She has previously been employed at the Universities of Warwick and Cardiff, and Goldsmiths, University of London in the UK. Her postgraduate work in Galway (Ireland) and Nottingham (UK) was on comparative literature, relating to the emergence of notions of national and regional identities in the nineteenth and early twentieth centuries.
She has three strands of research: early modern studies with a focus on religious painting and its interaction with literary and festal culture; music theatre of the nineteenth and early twentieth centuries and its relationship to the generation and representation of national and regional identities; women’s poetry of the mid-twentieth century in Spain, Portugal, France and the UK and Ireland, with particular reference to echoes of conflict in that work.

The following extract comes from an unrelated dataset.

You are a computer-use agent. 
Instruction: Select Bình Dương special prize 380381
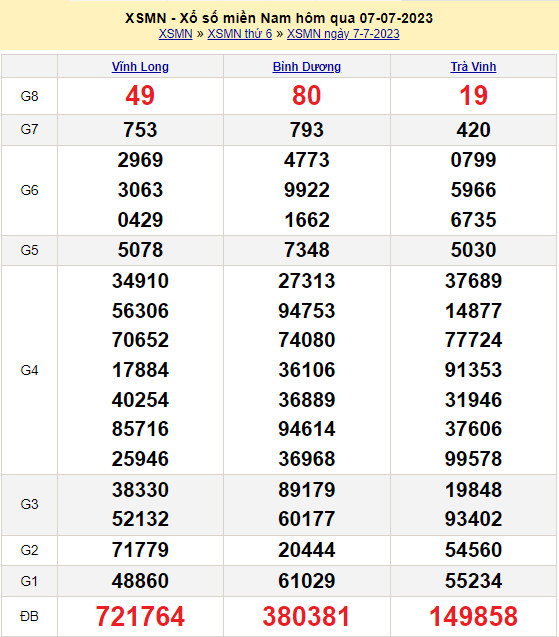tap(307, 616)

She has published on the religious work of the Badajoz painter Luis de Morales (1510-1586) known as El Divino. She has written on the painter and art theorist Vicente Carducho (1585-1638), Florentine-born, naturalised in Madrid, and co-edited a collection of essays on his work with Jeremy Roe (CHAM) and Oliver Noble Wood (Oxford). She also has a strong interest in the work of Josefa de Óbidos and has published an article on her St. Teresa series in Cascais. She has written on festal culture: triumphal entries, funeral exequies and associated poetry by Sor Juana Inés de la Cruz (1651-1695), Luis de Góngora (1561-1627), Francisco de Quevedo (1580-1645) and the Conde de Villamediana (1582-1622) in early modern Iberia and Spanish America. She has published on representations of Spanish and Portuguese identities in eighteenth and nineteenth-century opera and nineteenth-century travel writing on Iberia. She has edited and translated the work of the Spanish poet, Carmen Conde (1907-1996) and published on the Civil War poetry of Conde, Lucia Sánchez Saornil (1895-1970) and the little-known Pilar de Valderrama (1889-1979); and on women’s second world war poetry more generally.
She is currently writing a monograph on Luis de Morales and religious and festal culture in mid-sixteenth century Badajoz, preparing a translation of poems by the Oporto-based Maria Valupi (1905-1977) and developing a project on zarzuela and the end of the Spanish empire in 1898.